» **Task objective**
Go through the entries below and say how many lines hold the word "agent". Nothing else is needed.

» **Working data**
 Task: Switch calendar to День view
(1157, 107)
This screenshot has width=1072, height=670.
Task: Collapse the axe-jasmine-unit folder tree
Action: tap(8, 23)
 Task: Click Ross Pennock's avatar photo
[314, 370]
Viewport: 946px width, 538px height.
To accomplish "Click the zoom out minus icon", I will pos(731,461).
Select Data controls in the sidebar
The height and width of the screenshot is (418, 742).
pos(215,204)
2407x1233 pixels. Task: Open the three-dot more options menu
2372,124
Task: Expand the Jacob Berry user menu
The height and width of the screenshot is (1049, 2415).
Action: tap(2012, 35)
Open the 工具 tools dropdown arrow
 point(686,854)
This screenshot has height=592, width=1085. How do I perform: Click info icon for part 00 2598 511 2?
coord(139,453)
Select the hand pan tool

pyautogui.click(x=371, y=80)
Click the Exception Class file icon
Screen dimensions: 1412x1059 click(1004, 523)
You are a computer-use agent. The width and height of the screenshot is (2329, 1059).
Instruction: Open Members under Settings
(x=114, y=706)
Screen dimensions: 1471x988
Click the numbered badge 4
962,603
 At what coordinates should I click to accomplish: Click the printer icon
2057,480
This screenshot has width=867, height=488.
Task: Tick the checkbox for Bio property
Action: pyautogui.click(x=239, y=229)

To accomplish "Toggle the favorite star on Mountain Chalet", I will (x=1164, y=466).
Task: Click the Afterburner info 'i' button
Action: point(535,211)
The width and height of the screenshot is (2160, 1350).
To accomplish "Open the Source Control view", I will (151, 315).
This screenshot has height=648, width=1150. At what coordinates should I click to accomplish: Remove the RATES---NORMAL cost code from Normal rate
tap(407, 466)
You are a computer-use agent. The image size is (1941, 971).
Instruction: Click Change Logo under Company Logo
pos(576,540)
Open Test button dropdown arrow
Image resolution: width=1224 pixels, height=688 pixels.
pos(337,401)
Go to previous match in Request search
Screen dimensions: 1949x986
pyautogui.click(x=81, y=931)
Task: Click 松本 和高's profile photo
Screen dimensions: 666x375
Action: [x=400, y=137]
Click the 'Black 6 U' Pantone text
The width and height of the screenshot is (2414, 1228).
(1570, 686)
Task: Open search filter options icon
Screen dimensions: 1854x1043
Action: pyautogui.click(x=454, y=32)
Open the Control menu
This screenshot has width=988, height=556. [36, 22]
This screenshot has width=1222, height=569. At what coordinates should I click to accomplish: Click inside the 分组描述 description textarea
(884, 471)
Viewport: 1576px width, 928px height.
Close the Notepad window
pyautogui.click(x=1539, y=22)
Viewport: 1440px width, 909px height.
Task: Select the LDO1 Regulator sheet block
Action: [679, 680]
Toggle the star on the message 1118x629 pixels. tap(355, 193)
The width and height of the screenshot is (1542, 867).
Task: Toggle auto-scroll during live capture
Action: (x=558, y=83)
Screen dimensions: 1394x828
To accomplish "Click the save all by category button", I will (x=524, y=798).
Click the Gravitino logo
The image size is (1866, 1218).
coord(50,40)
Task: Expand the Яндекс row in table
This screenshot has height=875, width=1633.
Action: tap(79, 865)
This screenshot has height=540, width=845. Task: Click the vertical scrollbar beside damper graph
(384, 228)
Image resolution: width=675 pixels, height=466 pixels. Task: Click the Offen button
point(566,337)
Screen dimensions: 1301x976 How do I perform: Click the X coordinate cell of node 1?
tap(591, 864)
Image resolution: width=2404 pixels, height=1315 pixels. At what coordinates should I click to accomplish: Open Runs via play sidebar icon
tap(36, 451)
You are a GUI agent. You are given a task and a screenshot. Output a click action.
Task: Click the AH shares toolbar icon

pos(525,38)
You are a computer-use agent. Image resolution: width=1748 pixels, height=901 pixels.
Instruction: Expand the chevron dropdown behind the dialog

» **Output of the exercise**
4